NYE of Indulgence

Originally posted Jan. 4, 2011

It was only a matter of time before I blogged about Saege Bistro. All bias aside, I would love to tell you about my absolutely delicious and indulgent New Year’s Eve dinner there last week.

After ordering a mini-bottle of Veuve Clicquot (the perfect budget-friendly size), we were presented with a special amuse bouche. A small, crispy handmade wonton with a forest mushroom filling was sat in front of me and using my knife and fork – this was a two-biter – I enjoyed it the rich earthy mushroom flavour that was complimented by the crispy texture of the wonton wrapper.  A great start and a wise insight to what would become a meal so delicious, so decadent, that I decided to endure stomach pain to see through as much of the five courses as physically possible.

First course proved to be my favourite; a life-changing celeriac velouté with the most perfect, silky consistency I have ever experienced. In the middle of the bowl is an Eel Lake cornmeal fried oyster, and over top, a mignonette drizzle. I could have eaten bowls of this all night. I should have held off on this rich treat, as I knew four more courses were coming my way – but I couldn’t stop; I nearly licked the bowl clean.

My dinner companion chose the braised wild boar tortellini with smoked tomato, baco noir ragout and parmesan reggiano. I did sneak a gamey bite of this dish.

Second course arrives and offers a bit of a break from the richness of my meal so far: rum & lime prawns sautéed on an apple and pear salsa, with four seasons mixed greens and citrus vinaigrette. A nice, light, crispy and yet still delicious follow up to the velouté still on my mind.  The prawns were cooked perfectly, and the citrus vinaigrette was noteworthy, this combination had a summery feel – an obvious contrast to the rest of my meal. So far… this meal had my taste-buds’ full attention!

The other half of the dining party indulged in the torchon of Quebec foie gras with spiced brioche toast, cranberry and pomegranate compote, and Vero gelée. He did spare me one small bite which I had to fight for!
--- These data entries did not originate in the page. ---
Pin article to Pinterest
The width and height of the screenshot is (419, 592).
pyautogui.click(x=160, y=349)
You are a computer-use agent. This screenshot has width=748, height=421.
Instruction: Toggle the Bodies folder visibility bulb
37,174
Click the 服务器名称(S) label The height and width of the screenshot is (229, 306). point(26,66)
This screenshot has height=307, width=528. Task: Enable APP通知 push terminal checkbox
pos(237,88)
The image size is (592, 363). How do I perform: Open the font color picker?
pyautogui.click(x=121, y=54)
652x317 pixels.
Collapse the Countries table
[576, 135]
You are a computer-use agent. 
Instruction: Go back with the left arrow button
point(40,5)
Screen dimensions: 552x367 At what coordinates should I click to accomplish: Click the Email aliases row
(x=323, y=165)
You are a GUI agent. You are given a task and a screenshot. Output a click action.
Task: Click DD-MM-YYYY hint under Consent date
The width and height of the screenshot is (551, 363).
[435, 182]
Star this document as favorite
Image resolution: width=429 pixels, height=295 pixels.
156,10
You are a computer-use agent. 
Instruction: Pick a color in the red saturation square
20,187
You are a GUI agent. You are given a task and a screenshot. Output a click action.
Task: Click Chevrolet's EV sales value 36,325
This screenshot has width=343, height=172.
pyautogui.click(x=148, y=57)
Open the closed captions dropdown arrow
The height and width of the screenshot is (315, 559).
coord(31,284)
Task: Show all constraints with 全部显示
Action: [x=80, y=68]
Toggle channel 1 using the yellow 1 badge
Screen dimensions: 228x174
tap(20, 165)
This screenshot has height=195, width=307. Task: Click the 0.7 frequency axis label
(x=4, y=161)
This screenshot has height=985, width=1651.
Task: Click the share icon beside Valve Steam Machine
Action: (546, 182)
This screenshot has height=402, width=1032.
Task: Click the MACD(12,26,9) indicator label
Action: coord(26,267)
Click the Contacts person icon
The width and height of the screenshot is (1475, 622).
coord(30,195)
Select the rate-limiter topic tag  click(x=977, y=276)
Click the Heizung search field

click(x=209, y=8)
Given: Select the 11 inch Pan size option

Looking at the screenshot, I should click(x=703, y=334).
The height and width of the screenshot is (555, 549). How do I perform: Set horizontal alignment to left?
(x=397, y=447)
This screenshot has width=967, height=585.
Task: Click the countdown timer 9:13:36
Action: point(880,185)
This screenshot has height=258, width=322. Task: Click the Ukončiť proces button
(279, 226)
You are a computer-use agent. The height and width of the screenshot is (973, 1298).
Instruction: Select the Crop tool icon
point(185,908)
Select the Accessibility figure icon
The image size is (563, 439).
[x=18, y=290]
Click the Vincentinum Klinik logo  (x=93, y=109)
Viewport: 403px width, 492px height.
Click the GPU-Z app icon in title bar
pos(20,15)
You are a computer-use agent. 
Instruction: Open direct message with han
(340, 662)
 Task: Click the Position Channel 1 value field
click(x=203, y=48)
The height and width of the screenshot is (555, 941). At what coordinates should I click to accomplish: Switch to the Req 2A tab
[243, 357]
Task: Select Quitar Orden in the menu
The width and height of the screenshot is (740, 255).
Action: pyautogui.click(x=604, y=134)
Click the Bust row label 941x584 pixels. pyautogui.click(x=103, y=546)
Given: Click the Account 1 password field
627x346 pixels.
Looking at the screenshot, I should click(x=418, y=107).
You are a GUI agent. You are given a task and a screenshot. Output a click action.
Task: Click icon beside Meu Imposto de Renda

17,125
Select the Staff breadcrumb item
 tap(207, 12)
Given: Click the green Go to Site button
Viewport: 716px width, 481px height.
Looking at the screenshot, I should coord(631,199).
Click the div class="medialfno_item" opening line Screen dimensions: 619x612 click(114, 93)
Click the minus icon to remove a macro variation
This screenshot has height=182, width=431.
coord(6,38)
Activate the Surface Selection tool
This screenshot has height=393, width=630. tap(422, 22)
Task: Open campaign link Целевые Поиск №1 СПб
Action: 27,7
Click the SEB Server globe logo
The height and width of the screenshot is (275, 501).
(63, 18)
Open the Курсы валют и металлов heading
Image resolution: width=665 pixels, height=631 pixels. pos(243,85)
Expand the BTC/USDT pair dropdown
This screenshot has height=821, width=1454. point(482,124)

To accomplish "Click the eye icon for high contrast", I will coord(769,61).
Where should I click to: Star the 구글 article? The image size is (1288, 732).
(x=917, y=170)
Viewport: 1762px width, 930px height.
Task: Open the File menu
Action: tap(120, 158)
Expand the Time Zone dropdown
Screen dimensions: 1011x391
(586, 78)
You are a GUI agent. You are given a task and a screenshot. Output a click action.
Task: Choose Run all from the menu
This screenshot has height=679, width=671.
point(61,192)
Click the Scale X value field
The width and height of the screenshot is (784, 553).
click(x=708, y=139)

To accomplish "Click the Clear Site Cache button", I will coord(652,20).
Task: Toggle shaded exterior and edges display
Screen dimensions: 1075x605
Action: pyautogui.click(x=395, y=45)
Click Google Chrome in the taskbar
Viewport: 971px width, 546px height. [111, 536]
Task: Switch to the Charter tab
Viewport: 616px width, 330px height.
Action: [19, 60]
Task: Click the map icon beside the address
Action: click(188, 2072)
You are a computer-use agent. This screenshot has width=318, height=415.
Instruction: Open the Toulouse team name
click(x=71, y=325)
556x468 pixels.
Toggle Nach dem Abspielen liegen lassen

Third course was the obligatory intermezzo, offering my overworked palate a cleansing via sharp and delicious lemon and rosemary sorbet.

The amount of food I had already consumed began to really set in when I was presented with fifth (main) course: seared halibut on lobster risotto, bouillabaisse drizzle, and petite herb salad with citrus vinaigrette. A feeling of doom slowly spread over my body when I realized that I may be too full to completely consume what was in front of me. The nicely cooked piece of halibut loomed on top of the risotto, which was not only made with lobster, but actually had copious amounts of prime claw and tail meat all over. So much lobster meat that I had to prioritize – and quick – making the decision to attack the lobster and deal with the fish afterward. A considerable amount of risotto gone, all the lobster meat taken care of, and a couple bites of halibut later I was beginning to feel the pain. I decided to forgo the rest of this course in order to muster up a respectable attempt on the cheese board I knew was soon headed my way. And I don’t mess around with cheese.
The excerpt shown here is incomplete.